Chronique

Miles Davis

Merci Miles ! Live at Vienne

Miles Davis, tr ; Kenny Garrett, sax ; Deron Johnson, key ; Foley, lead b ; Richard Patterson, b ; Ricky Wellman, d

Label / Distribution : Warner Bros.

Les « nouveaux » disques de Miles Davis fleurissent régulièrement et tous ne sont pas intéressants, loin de là, encore moins les enregistrements des dernières années, répétitifs et plutôt poussifs.
Pourtant, ce Live At Vienne 1991, intitulé (on se demande pourquoi, d’ailleurs) « Merci Miles ! » est un coup de maître.
Capté lors de la dernière tournée française du trompettiste, en juillet 1991, deux mois avant sa mort, ce concert au festival de Vienne est réédité sous le forme d’un double CD/LP avec un travail de qualité. C’est le label Rhino sous l’égide de Warner Records qui propose cet inédit dont le livret est signé par le journaliste Ashley Kahn.
Inédit mais pas surprenant.
En effet, ce groupe est le groupe de Miles à cette époque, ils jouent ensemble des thèmes qu’ils connaissent parfaitement, sans répétition préalable.
Même si la source d’énergie n’est plus à chercher du côté du trompettiste, pour autant, il y a dans ce concert une force et une radiation solaire qui redonnent le sourire.
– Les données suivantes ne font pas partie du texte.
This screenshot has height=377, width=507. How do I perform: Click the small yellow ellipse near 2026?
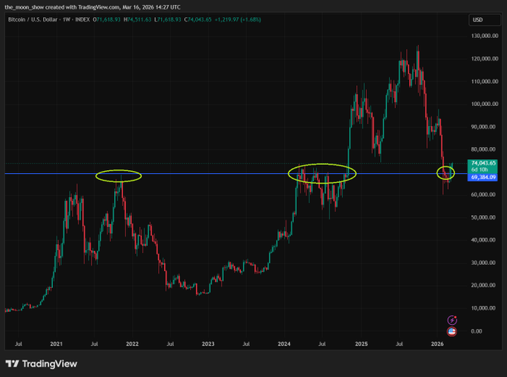point(446,173)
Les thèmes proposés sur le disque sont les classiques habituels de ses derniers concerts : « Hannibal », « Human Nature », « Time After Time », « Amandla », mais l’on entend ici deux titres composés par Prince pour le trompettiste : « Penetration » et « Jailbait ».
Le dernier titre est un final sans le trompettiste qui se conclut par un solo très binaire et revigorant de Ricky Wellman.
La pulsation est donnée en continu par le duo de bassistes électriques, Foley et Richard Patterson, qui construisent et solidifient tout l’édifice en temps réel, avec une inventivité et une délicieuse élasticité. Et les nappes de synthé de Deron Johnson enrobent les sons coupants et métalliques d’une moiteur bienvenue.
C’est en grande partie le saxophoniste Kenny Garrett qui rayonne sur ce disque, avec ses interventions en spirales. Souvent à la suite d’un solo de Miles, avec un passage de relais en tuilage, mais toujours avec un début lent, pointilliste et piano pour signaler son désir de jouer, l’installation d’un module mélodico-rythmique qu’il va commencer à répéter, moduler et accentuer puis, poussé et aiguillonné par la rythmique, il monte en force, en vitesse et en aigus pour finir dans une acmé explosive. On le revoit, se balançant d’avant en arrière, le pompon de son bonnet décrivant un arc de cercle autour de lui : le personnage comme sa musique était envoûtant. Cette recette du solo parfait a très bien fonctionné sur scène et justifie l’acquisition de ce disque.
Miles Davis est plus disert que lors des autres concerts de cette période ; le son métallique et le filet fin, il a toujours cette narration minimaliste et cette amplitude très mesurée. Lunettes glaciers sur les yeux, dos au public, il ne parle pas mais brandit des pancartes avec les prénoms des musiciens qui vont prendre le chorus. La transmission a déjà eu lieu, il n’est plus que l’essence de lui-même… The Creator Has A Masterplan !
Il est heureux que ces bandes, bien enregistrées à l’époque, aient refait surface trente ans après. Cette bonne surprise laisse imaginer le nombre d’inédits qui restent à découvrir, en espérant qu’ils soient du même intérêt.